Short problem: Please update the items below by replacing "undo arrow" with "redo arrow" and keep every other part unchanged.
## START Supplied data
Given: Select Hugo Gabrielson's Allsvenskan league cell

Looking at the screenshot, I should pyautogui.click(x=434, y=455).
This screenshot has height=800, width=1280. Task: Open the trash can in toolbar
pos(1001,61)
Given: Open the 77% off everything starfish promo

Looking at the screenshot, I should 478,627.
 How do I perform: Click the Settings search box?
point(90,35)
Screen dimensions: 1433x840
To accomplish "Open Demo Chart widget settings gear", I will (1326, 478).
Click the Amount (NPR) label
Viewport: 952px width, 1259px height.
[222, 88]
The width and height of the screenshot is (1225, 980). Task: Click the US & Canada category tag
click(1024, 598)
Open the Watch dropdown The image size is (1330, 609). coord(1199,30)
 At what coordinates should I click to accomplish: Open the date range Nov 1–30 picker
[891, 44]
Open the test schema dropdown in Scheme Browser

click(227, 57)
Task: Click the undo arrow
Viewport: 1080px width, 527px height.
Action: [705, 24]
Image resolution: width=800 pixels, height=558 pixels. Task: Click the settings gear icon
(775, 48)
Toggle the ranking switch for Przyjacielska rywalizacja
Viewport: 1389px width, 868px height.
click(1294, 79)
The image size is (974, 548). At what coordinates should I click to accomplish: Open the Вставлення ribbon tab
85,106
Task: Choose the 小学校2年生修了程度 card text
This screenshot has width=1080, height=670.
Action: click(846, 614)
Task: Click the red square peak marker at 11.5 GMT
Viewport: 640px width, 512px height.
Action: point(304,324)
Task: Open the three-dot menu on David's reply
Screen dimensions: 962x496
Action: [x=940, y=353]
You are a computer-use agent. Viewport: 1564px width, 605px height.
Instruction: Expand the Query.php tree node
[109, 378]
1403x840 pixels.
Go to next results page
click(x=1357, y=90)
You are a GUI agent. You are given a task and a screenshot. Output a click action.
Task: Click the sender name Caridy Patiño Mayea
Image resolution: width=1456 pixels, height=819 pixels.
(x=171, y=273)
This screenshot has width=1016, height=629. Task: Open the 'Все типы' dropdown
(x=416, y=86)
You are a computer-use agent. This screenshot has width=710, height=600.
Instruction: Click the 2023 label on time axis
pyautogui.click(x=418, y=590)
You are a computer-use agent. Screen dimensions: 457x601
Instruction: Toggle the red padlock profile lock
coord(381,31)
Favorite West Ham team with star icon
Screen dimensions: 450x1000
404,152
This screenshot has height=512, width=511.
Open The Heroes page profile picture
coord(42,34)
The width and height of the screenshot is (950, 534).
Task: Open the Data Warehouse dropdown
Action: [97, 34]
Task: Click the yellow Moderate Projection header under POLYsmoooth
## END Supplied data
Full answer:
Given: Select Hugo Gabrielson's Allsvenskan league cell

Looking at the screenshot, I should pyautogui.click(x=434, y=455).
This screenshot has height=800, width=1280. Task: Open the trash can in toolbar
pos(1001,61)
Given: Open the 77% off everything starfish promo

Looking at the screenshot, I should 478,627.
 How do I perform: Click the Settings search box?
point(90,35)
Screen dimensions: 1433x840
To accomplish "Open Demo Chart widget settings gear", I will (1326, 478).
Click the Amount (NPR) label
Viewport: 952px width, 1259px height.
[222, 88]
The width and height of the screenshot is (1225, 980). Task: Click the US & Canada category tag
click(1024, 598)
Open the Watch dropdown The image size is (1330, 609). coord(1199,30)
 At what coordinates should I click to accomplish: Open the date range Nov 1–30 picker
[891, 44]
Open the test schema dropdown in Scheme Browser

click(227, 57)
Task: Click the redo arrow
Viewport: 1080px width, 527px height.
Action: [705, 24]
Image resolution: width=800 pixels, height=558 pixels. Task: Click the settings gear icon
(775, 48)
Toggle the ranking switch for Przyjacielska rywalizacja
Viewport: 1389px width, 868px height.
click(1294, 79)
The image size is (974, 548). At what coordinates should I click to accomplish: Open the Вставлення ribbon tab
85,106
Task: Choose the 小学校2年生修了程度 card text
This screenshot has width=1080, height=670.
Action: click(846, 614)
Task: Click the red square peak marker at 11.5 GMT
Viewport: 640px width, 512px height.
Action: point(304,324)
Task: Open the three-dot menu on David's reply
Screen dimensions: 962x496
Action: [x=940, y=353]
You are a computer-use agent. Viewport: 1564px width, 605px height.
Instruction: Expand the Query.php tree node
[109, 378]
1403x840 pixels.
Go to next results page
click(x=1357, y=90)
You are a GUI agent. You are given a task and a screenshot. Output a click action.
Task: Click the sender name Caridy Patiño Mayea
Image resolution: width=1456 pixels, height=819 pixels.
(x=171, y=273)
This screenshot has width=1016, height=629. Task: Open the 'Все типы' dropdown
(x=416, y=86)
You are a computer-use agent. This screenshot has width=710, height=600.
Instruction: Click the 2023 label on time axis
pyautogui.click(x=418, y=590)
You are a computer-use agent. Screen dimensions: 457x601
Instruction: Toggle the red padlock profile lock
coord(381,31)
Favorite West Ham team with star icon
Screen dimensions: 450x1000
404,152
This screenshot has height=512, width=511.
Open The Heroes page profile picture
coord(42,34)
The width and height of the screenshot is (950, 534).
Task: Open the Data Warehouse dropdown
Action: [97, 34]
Task: Click the yellow Moderate Projection header under POLYsmoooth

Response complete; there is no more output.